### Source extract

======

For over fifty years, an automated system to process checks has been used using magnetic ink character recognition (“MICR”) technology. Two major MICR font systems are in use, the MICR E-13B font and the CMC-7 MICR font. Checks use MICR systems to encode a MICR line including a routing number, account number, and/or a check number. Both MICR systems use a combination of magnetic ink and robust physical specifications to ensure reliability in scanning even obscured and/or overprinted checks in a retail environment. For example, many characters within a MICR font have a specific height within tight tolerances such as those published in ANSI Specification X9.27—Print Specifications for Magnetic Ink Character Recognition wherein in some cases a character may be 0.117 inches tall within 0.003 inches tolerance. Furthermore, while checks themselves may vary from 6 inches to 8.75 inches wide and 2.75 inches tall to 3.66 inches tall, the MICR print area where the MICR line is printed is fixed. The line is printed in an area of the bottom of the document called the clear band that is ⅝ inch tall from the bottom edge of the document, and the MICR print area is a ¼ inch tall centered vertically in the clear band. By employing tight specifications, MICR scanners reliably process MICR encoded checks everyday around the world with very little scanning error.

Exploiting this legacy characteristic of the MICR system, without necessarily employing the use of either a MICR scanner or an optical scanner, allows automated scaling of photos of checks taken by mobile devices to their proper physical dimension.

FIG. 1 is a functional diagram illustrating an image processing system in accordance with some embodiments. As will be apparent, other system architectures and configurations can be used to perform image process as disclosed herein. Computer system 100, which includes various subsystems as described below, includes at least one microprocessor subsystem, also referred to as a processor or a central processing unit (“CPU”) 102. For example, processor 102 can be implemented by a single-chip processor or by multiple cores and/or processors. In one embodiment, processor 102 is a general purpose digital processor that controls the operation of the computer system 100. Using instructions retrieved from memory 110, the processor 102 controls the reception and manipulation of input data, and the output and display of data on output devices, for example display 118.

Processor 102 is coupled bi-directionally with memory 110, which can include a first primary storage, typically a random-access memory (“RAM”), and a second primary storage area, typically a read-only memory (“ROM”). As is well known in the art, primary storage can be used as a general storage area and as scratch-pad memory, and can also be used to store input data and processed data. Primary storage can also store programming instructions and data, in the form of data objects and text objects, in addition to other data and instructions for processes operating on processor 102. Also as well known in the art, primary storage typically includes basic operating instructions, program code, data and objects used by the processor 102 to perform its functions, for example programmed instructions. For example, primary storage devices 110 can include any suitable computer-readable storage media, described below, depending on whether, for example, data access needs to be bi-directional or uni-directional. For example, processor 102 can also directly and very rapidly retrieve and store frequently needed data in a cache memory, not shown. The block processor 102 may also include a coprocessor (not shown) as a supplemental processing component to aid the processor and/or memory 110.

======

### Data
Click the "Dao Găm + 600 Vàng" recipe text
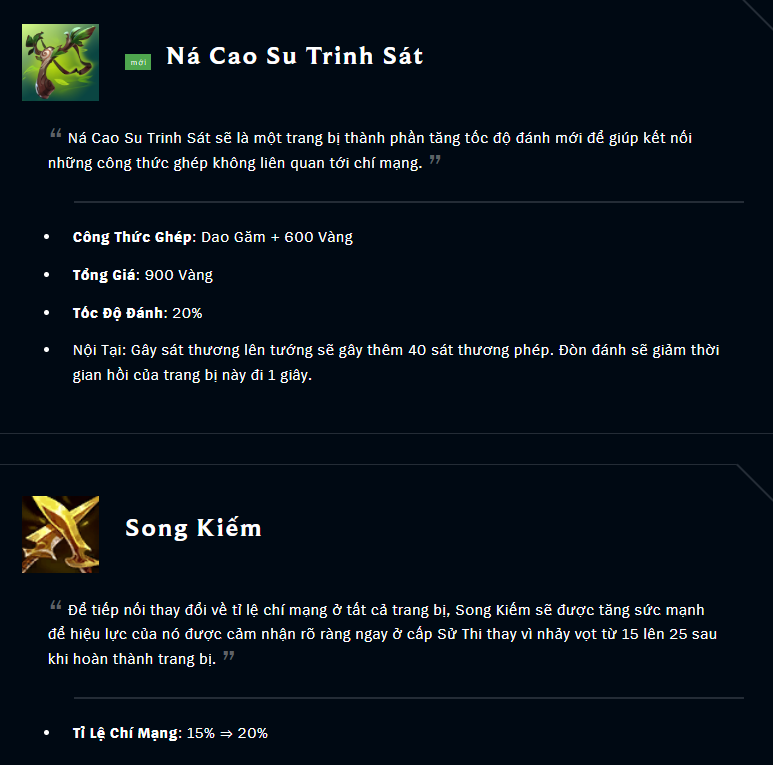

======

### Written tasks
**1.** Decide whether each statement below agrees with the MICR check-processing text. Answer yes or no for each, and quote the words of the text that decide it.
(a) The MICR print area is ¼ inch tall and centered vertically in the clear band.
(b) Checks are always printed at a single fixed width of 6 inches.
(c) Processor 102 must be a single-chip processor.
**2.** Write the next part of the MICR check-processing text, starting after its last sentence.

### Exercise responses
**1.**
(a) Yes: "the MICR print area is a ¼ inch tall centered vertically in the clear band"
(b) No: "checks themselves may vary from 6 inches to 8.75 inches wide"
(c) No: "processor 102 can be implemented by a single-chip processor or by multiple cores and/or processors"

**2.**
A removable mass storage device 112 provides additional data storage capacity for the computer system 100, and is coupled either bi-directionally (read/write) or uni-directionally (read only) to processor 102. For example, storage 112 can also include computer-readable media such as magnetic tape, flash memory, PC-CARDS, portable mass storage devices, holographic storage devices, and other storage devices. A fixed mass storage 120 can also, for example, provide additional data storage capacity. The most common example of mass storage 120 is a hard disk drive. Mass storage 112, 120 generally store additional programming instructions, data, and the like that typically are not in active use by the processor 102. It will be appreciated that the information retained within mass storage 112, 120 can be incorporated, if needed, in standard fashion as part of primary storage 110, for example RAM, as virtual memory.

In addition to providing processor 102 access to storage subsystems, bus 114 can be used to provide access to other subsystems and devices as well. As shown, these can include a display monitor 118, a network interface 116, a keyboard 104, and a pointing device 106, as well as an auxiliary input/output device interface, a sound card, speakers, and other subsystems as needed. For example, the pointing device 106 can be a mouse, stylus, track ball, or tablet, and is useful for interacting with a graphical user interface.

The network interface 116 allows processor 102 to be coupled to another computer, computer network, or telecommunications network using a network connection as shown. For example, through the network interface 116, the processor 102 can receive information, for example data objects or program instructions, from another network, or output information to another network in the course of performing method/process steps. Information, often represented as a sequence of instructions to be executed on a processor, can be received from and outputted to another network. An interface card or similar device and appropriate software implemented by, for example executed/performed on, processor 102 can be used to connect the computer system 100 to an external network and transfer data according to standard protocols. For example, various process embodiments disclosed herein can be executed on processor 102, or can be performed across a network such as the Internet, intranet networks, or local area networks, in conjunction with a remote processor that shares a portion of the processing. Throughout this specification “network” refers to any interconnection between computer components including the Internet, Ethernet, intranet, local-area network (“LAN”), home-area network (“HAN”), serial connection, parallel connection, wide-area network (“WAN”), Fibre Channel, PCI/PCI-X, AGP, VLbus, PCI Express, Expresscard, Infiniband, ACCESS.bus, Wireless LAN, WiFi, HomePNA, Optical Fibre, G.hn, infrared network, satellite network, microwave network, cellular network, virtual private network (“VPN”), Universal Serial Bus (“USB”), FireWire, Serial ATA, 1-Wire, UNI/O, or any form of connecting homogenous, heterogeneous systems and/or groups of systems together. Additional mass storage devices, not shown, can also be connected to processor 102 through network interface 116.

An auxiliary I/O device interface, not shown, can be used in conjunction with computer system 100. The auxiliary I/O device interface can include general and customized interfaces that allow the processor 102 to send and, more typically, receive data from other devices such as microphones, touch-sensitive displays, transducer card readers, tape readers, voice or handwriting recognizers, biometrics readers, cameras, portable mass storage devices, and other computers.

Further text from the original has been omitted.